The company’s selection of bar-type Ambisound systems will grow to three from one. The current $799 HTS8100 packs main speakers, DVD player, AM/FM tuner, amplifiers and proprietary surround processing in a wall-mountable bar accompanied by an outboard subwoofer and tethered iPod dock that displays an iPod menu on the TV screen. It features Faroudja DCDi 1080p up-scaling with one HDMI output.

The new bar-type systems will expand the line down with tentative $699 and $599 suggested retails. The step-down $699 HTS6100 bar, for example, will be smaller than the $799-suggested 8100 and will lack Faroudja video processing, but like its predecessor, it comes with tethered iPod dock, DVD player, 1080p up-scaling HDMI output and AM/FM tuner. It also features USB port and playback of USB-stored audio and video files and photos. The $599 bar lacks a DVD player and upscaling but features two HDMI ins and outs, AM/FM tuner and iPod dock.

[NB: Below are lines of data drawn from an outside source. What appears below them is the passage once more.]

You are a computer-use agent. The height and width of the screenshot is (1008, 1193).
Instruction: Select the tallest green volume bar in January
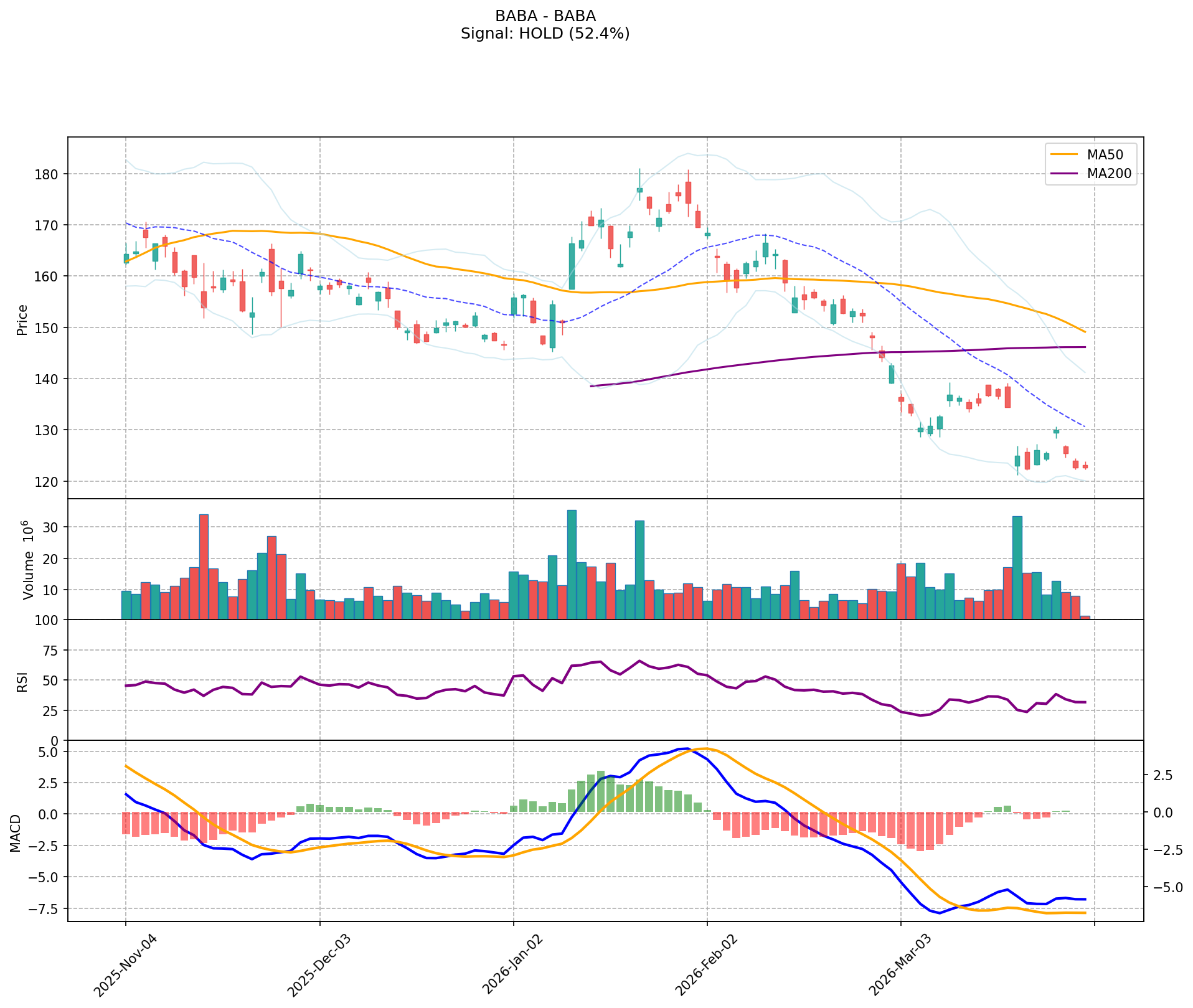click(572, 564)
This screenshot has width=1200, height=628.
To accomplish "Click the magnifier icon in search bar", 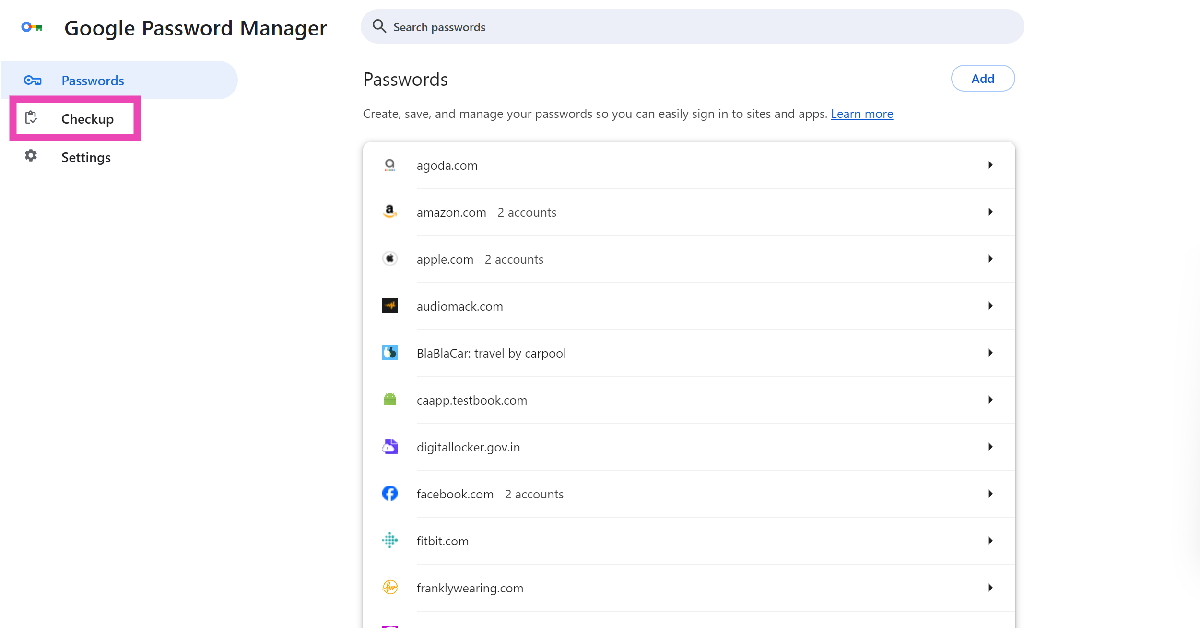I will (379, 27).
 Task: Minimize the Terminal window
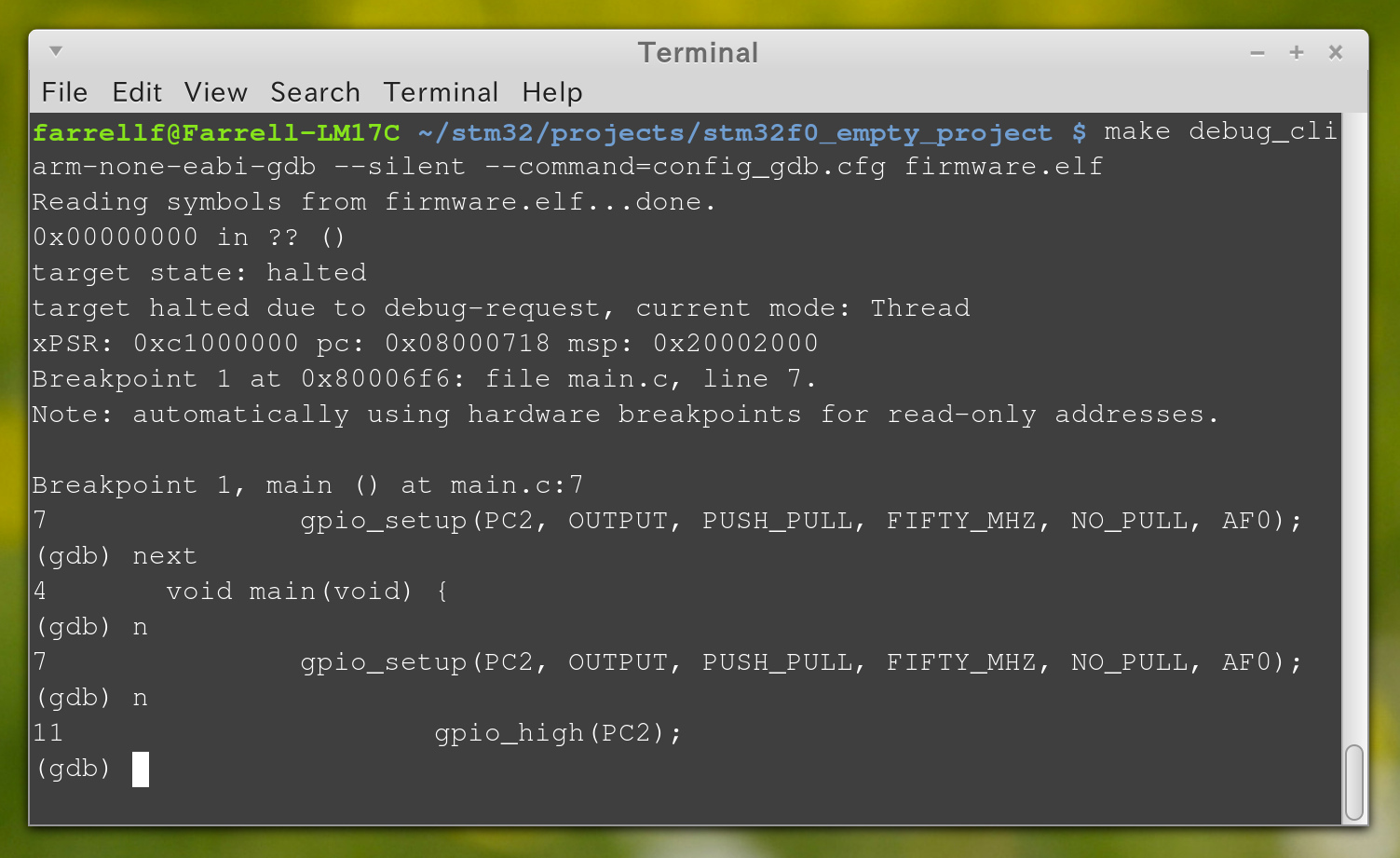(x=1257, y=53)
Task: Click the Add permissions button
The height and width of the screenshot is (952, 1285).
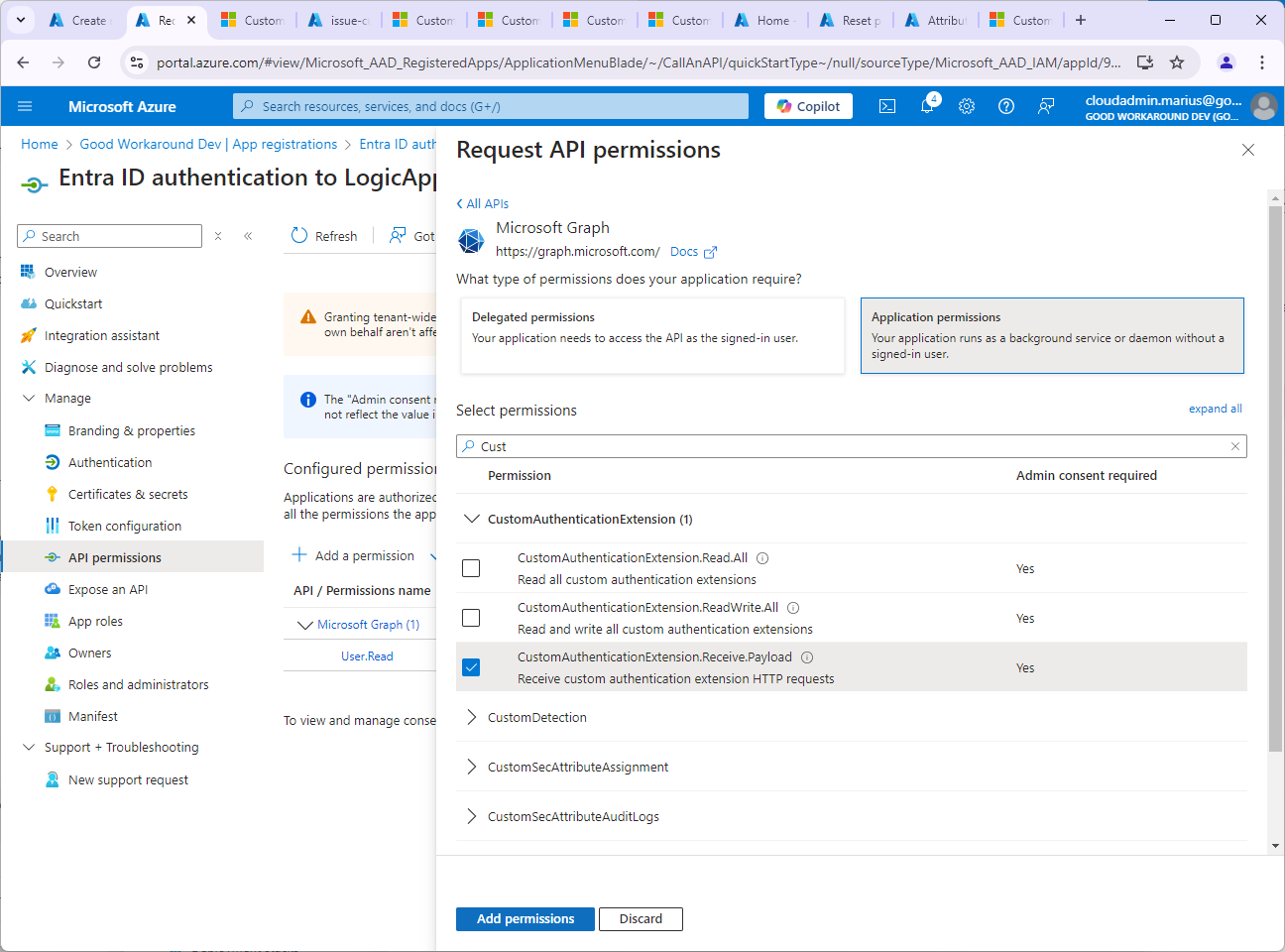Action: 525,919
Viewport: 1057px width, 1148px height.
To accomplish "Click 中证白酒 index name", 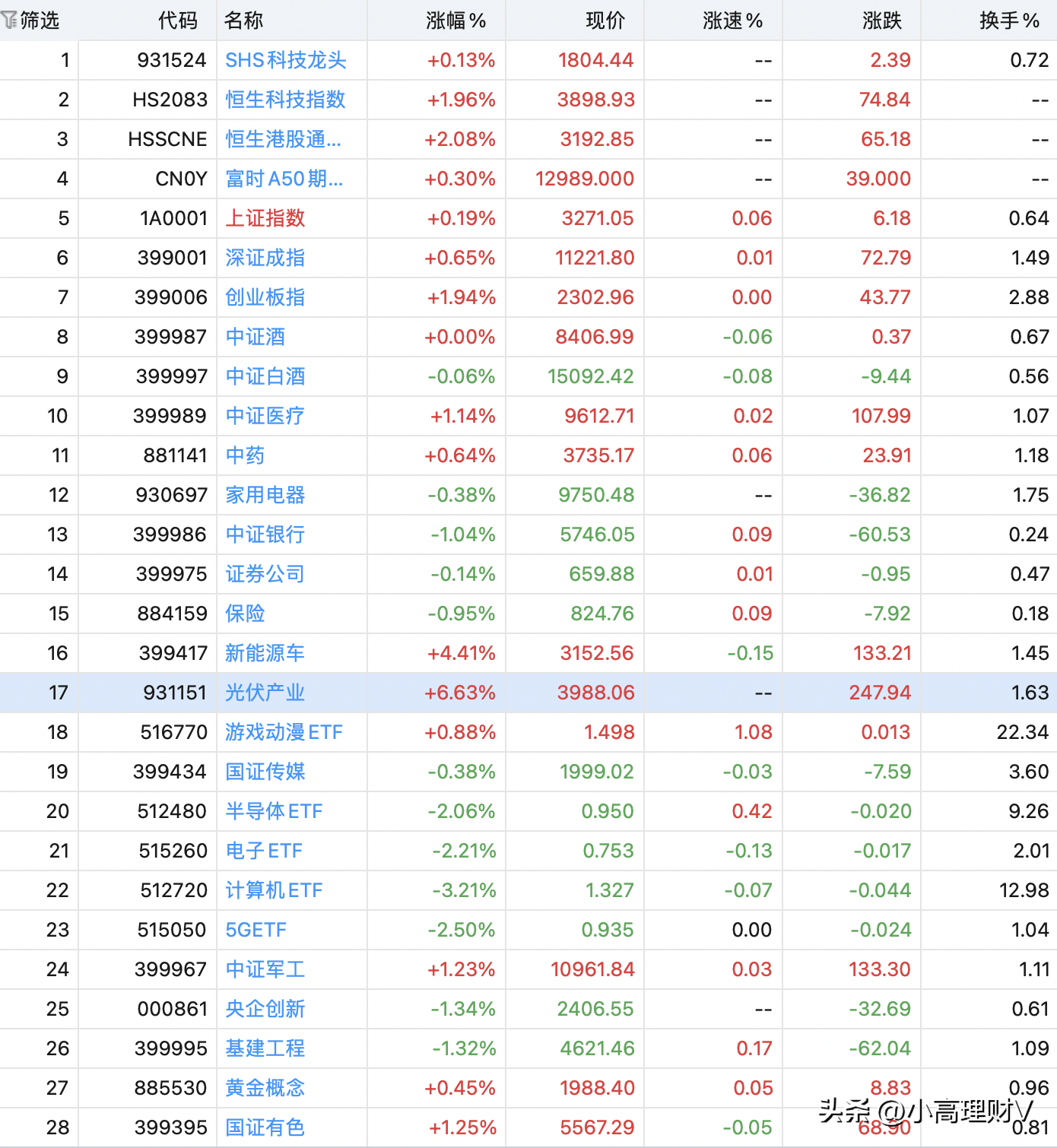I will pos(265,376).
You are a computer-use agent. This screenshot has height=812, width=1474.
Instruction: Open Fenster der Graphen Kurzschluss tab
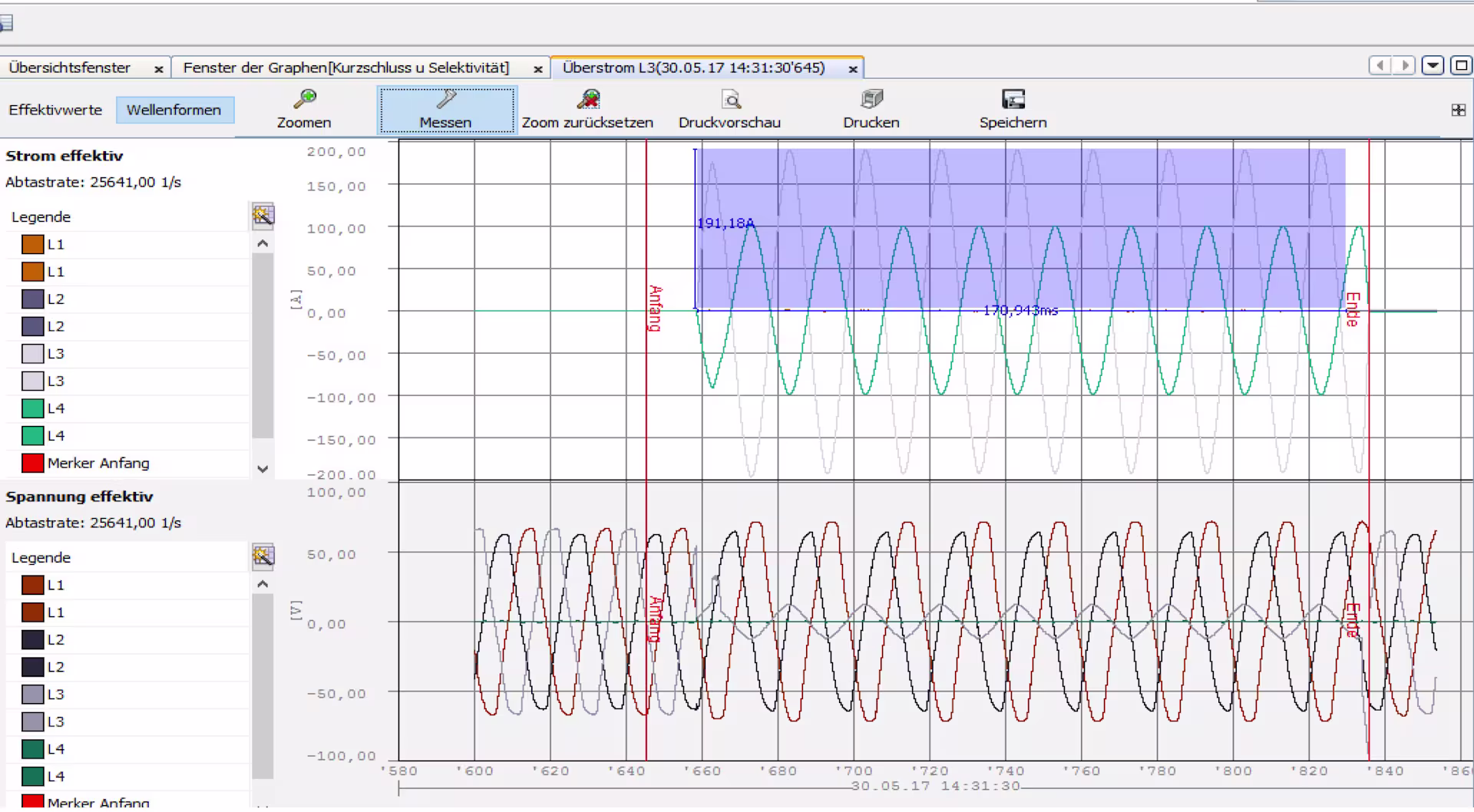point(345,68)
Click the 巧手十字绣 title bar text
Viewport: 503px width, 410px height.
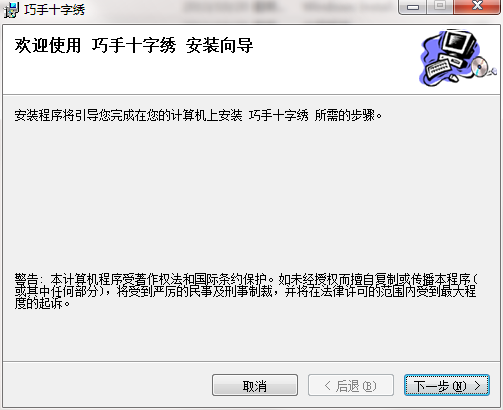coord(55,10)
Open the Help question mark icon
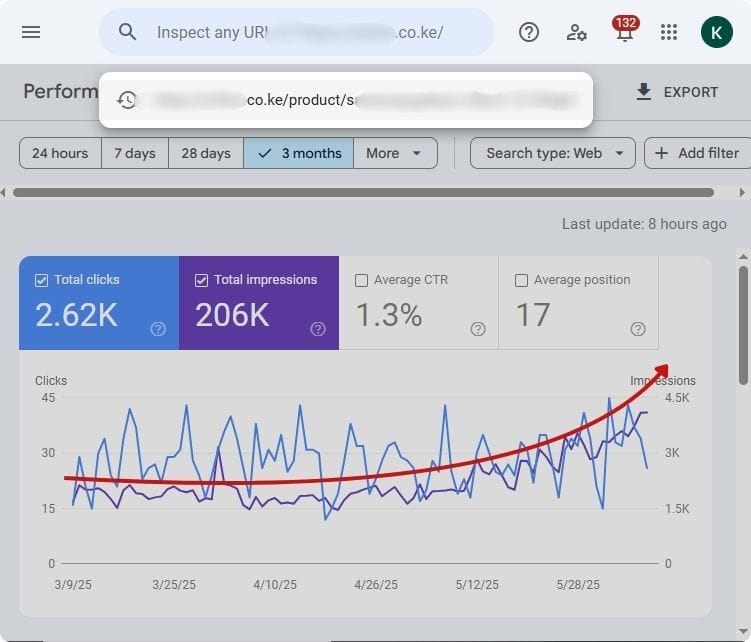Image resolution: width=751 pixels, height=642 pixels. (529, 32)
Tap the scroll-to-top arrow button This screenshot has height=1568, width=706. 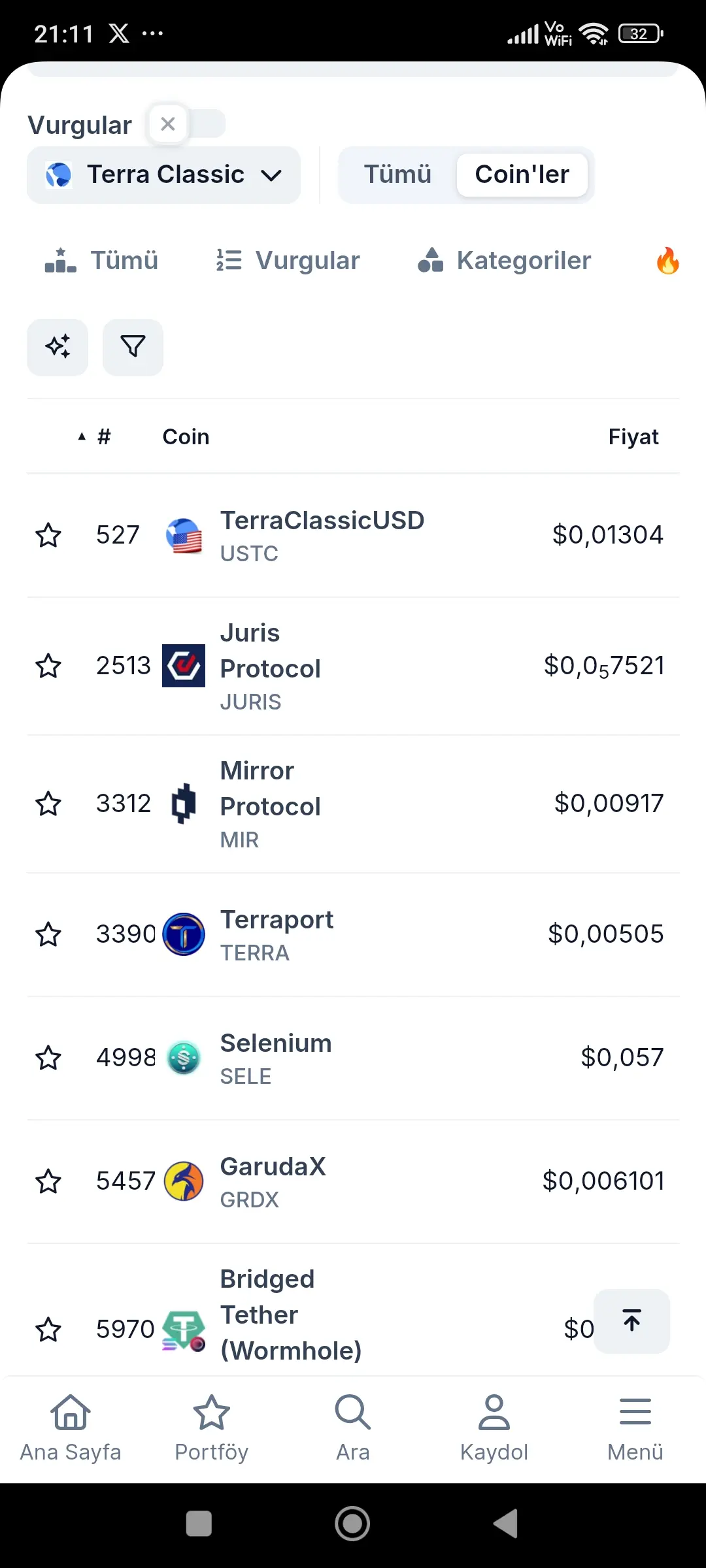(x=631, y=1321)
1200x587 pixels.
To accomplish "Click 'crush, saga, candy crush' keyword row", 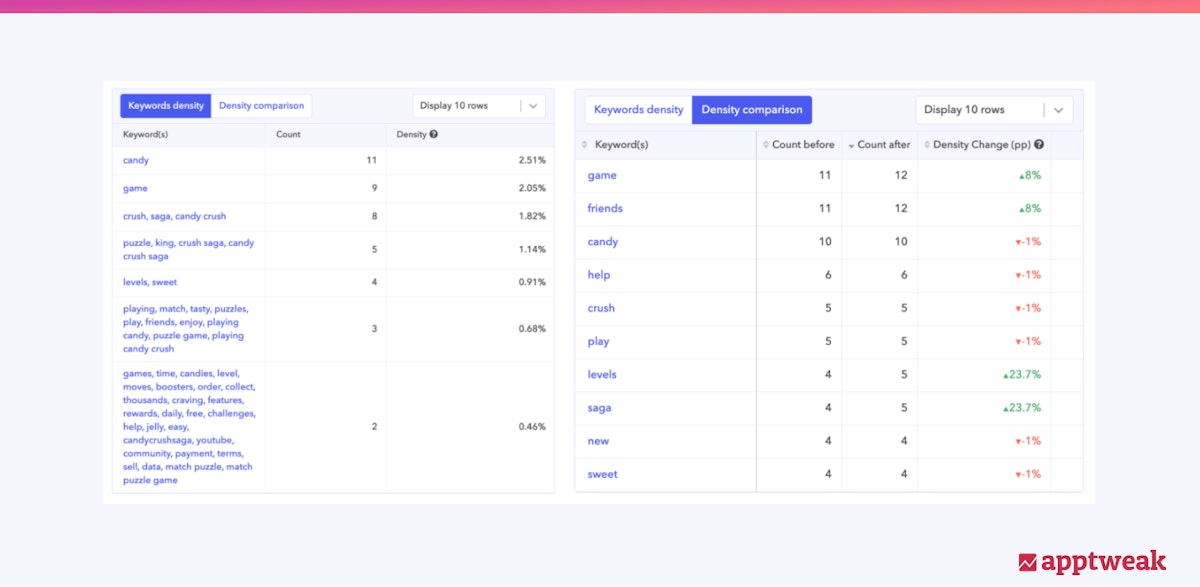I will pyautogui.click(x=174, y=216).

The company is also expanding its selection of Ambisound-equipped home theater systems with separate flat left-right speakers. The Ambisound HTS6515D, due in May at a suggested $499, features embedded iPod dock in the system’s DVD-equipped control console, which lies low and flat on a shelf or can be wall-mounted. It will join the currently available $599-suggested HTS6600, also featuring wall-mountable center console.

Wireless Multiroom Audio: The company updated its current selection of wireless multizone hard-drive-equipped music systems, wireless hard-drive music server and wireless clients, which include a client with amplifier and speakers, a client with only amplifier and a client with neither amp nor speaker for connection to any existing sound system.

The updates include album-art display, color display on one model and other features with no price changes.

The company also reentered the wireless digital media adapter (DMA) market after an absence of two years with the Wi-Fi-equipped NP1100 network music player, due in the second quarter at a suggested $149. It connects to any home audio system to stream music from a PC and accesses free Internet radio stations and Real’s Rhapsody streaming-music subscription service directly through a Wi-Fi-equipped broadband modem. Additional subscription services might be added in the future. The company’s previous DMAs didn’t stream subscription-based music services.